— start of Items —

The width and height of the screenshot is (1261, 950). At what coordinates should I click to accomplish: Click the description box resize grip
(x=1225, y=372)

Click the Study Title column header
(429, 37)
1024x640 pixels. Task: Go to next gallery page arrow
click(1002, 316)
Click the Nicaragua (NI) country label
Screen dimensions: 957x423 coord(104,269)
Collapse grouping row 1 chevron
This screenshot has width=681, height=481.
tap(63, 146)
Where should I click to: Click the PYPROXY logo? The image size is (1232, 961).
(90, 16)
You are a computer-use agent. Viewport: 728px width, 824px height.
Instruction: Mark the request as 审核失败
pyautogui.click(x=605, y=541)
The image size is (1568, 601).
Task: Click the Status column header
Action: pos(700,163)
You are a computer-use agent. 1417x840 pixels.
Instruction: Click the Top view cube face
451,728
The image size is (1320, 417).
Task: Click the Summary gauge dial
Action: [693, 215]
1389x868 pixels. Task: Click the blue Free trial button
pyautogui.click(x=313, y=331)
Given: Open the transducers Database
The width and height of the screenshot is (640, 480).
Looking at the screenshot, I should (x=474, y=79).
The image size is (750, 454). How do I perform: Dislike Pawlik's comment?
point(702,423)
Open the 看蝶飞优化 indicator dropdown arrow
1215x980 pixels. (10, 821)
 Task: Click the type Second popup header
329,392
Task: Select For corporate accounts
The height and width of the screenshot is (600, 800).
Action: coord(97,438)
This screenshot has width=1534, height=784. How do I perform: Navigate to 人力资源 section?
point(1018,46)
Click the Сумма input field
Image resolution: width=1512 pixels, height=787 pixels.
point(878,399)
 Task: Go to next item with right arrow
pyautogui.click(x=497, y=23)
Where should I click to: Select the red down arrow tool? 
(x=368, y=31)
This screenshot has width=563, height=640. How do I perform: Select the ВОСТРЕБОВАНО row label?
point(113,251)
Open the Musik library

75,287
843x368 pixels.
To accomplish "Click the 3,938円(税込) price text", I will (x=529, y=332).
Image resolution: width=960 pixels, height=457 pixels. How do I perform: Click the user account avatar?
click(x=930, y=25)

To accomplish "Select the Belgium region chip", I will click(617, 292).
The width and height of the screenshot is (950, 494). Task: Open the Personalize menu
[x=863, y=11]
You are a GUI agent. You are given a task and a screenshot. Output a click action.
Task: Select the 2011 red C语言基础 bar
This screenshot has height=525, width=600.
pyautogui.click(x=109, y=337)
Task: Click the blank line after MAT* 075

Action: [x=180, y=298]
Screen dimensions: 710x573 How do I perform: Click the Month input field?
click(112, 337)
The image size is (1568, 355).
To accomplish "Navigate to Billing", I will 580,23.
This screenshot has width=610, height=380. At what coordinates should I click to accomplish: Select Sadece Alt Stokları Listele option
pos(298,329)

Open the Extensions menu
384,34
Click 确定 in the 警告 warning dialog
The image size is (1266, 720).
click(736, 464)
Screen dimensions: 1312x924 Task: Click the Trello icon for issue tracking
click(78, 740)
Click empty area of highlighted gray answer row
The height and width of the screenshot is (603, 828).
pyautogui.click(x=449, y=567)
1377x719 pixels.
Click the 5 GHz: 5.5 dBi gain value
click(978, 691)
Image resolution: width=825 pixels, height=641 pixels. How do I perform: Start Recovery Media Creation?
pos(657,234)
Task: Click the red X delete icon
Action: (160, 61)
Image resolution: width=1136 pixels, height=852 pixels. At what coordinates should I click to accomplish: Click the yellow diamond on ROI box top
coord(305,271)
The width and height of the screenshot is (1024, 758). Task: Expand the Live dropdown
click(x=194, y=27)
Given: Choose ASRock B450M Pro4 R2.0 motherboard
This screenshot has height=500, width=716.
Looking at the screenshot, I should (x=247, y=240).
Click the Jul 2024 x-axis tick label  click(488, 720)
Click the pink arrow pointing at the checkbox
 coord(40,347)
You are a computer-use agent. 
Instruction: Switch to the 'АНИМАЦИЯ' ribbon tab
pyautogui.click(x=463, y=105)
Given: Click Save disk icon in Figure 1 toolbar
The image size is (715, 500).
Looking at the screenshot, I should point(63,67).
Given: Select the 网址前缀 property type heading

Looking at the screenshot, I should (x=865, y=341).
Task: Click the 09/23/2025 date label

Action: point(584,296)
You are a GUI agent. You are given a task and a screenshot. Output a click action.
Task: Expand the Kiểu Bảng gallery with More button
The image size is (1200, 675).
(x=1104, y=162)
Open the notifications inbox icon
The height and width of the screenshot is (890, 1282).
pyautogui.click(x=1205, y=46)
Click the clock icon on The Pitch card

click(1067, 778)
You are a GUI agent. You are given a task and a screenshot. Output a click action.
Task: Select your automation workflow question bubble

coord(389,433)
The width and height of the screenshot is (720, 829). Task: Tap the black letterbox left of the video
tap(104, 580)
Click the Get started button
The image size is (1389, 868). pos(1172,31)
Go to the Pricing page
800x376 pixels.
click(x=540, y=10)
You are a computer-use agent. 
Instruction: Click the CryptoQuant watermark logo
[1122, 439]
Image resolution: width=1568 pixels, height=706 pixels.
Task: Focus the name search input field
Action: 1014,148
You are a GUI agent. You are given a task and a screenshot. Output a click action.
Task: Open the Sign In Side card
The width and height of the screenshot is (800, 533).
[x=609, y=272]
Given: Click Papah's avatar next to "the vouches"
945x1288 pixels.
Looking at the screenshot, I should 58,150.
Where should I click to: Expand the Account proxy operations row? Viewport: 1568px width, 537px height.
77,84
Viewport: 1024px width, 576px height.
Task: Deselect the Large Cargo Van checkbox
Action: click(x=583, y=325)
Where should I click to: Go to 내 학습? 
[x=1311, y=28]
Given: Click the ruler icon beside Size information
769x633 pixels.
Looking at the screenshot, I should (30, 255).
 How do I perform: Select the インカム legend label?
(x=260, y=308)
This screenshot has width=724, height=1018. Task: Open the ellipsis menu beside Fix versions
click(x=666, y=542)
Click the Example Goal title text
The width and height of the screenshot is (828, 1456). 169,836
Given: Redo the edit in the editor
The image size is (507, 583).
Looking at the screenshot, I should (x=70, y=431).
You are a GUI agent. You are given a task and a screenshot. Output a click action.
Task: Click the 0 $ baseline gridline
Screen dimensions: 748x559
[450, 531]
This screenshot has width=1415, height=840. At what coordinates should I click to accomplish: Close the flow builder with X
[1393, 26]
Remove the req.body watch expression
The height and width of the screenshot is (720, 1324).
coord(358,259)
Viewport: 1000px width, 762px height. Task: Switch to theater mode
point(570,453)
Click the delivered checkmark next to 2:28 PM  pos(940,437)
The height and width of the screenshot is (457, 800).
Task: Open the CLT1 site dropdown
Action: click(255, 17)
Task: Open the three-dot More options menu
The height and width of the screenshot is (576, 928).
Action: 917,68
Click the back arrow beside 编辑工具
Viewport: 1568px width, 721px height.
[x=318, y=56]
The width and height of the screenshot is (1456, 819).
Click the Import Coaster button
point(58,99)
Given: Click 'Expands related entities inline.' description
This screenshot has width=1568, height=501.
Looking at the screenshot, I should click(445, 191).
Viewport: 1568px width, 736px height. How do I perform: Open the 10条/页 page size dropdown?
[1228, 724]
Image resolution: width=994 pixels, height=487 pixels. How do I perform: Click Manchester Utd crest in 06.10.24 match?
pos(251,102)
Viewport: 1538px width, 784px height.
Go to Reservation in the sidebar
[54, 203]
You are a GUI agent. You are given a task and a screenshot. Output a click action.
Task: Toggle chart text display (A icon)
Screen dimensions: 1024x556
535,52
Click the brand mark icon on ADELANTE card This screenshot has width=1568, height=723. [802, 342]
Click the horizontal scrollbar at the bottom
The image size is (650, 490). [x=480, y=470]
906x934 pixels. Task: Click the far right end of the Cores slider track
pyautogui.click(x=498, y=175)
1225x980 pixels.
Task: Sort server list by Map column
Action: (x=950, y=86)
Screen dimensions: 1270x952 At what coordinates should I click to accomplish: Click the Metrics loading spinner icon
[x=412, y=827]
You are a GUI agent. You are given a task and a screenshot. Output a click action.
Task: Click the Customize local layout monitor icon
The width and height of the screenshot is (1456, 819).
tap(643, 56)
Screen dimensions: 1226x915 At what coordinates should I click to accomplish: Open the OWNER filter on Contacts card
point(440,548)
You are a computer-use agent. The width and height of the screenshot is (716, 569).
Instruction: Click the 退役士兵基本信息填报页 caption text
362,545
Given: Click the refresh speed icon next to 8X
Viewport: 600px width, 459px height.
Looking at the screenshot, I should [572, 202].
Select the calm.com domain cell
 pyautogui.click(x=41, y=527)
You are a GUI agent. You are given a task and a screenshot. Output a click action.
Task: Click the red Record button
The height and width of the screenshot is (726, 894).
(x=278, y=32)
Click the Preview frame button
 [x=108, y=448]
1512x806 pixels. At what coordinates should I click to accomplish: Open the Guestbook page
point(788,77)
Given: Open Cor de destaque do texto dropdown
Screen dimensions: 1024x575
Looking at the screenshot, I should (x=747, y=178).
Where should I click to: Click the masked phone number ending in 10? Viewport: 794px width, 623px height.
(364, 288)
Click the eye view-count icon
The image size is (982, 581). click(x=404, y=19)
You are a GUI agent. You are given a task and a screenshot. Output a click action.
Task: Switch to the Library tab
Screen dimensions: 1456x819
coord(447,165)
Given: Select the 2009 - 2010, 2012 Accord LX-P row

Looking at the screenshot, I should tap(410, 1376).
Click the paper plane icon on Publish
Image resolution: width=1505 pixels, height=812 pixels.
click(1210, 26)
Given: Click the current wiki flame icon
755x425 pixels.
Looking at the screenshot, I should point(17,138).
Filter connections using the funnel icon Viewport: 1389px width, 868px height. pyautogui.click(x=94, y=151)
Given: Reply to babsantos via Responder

— end of Items —

» What you have to do: Print the lines between the one holding "Given: Choose ASRock" and the one holding "Action: point(584,296)", inclusive, reproducing them exactly.

» Final answer:
Given: Choose ASRock B450M Pro4 R2.0 motherboard
This screenshot has height=500, width=716.
Looking at the screenshot, I should (x=247, y=240).
Click the Jul 2024 x-axis tick label  click(488, 720)
Click the pink arrow pointing at the checkbox
 coord(40,347)
You are a computer-use agent. 
Instruction: Switch to the 'АНИМАЦИЯ' ribbon tab
pyautogui.click(x=463, y=105)
Given: Click Save disk icon in Figure 1 toolbar
The image size is (715, 500).
Looking at the screenshot, I should point(63,67).
Given: Select the 网址前缀 property type heading

Looking at the screenshot, I should (x=865, y=341).
Task: Click the 09/23/2025 date label

Action: point(584,296)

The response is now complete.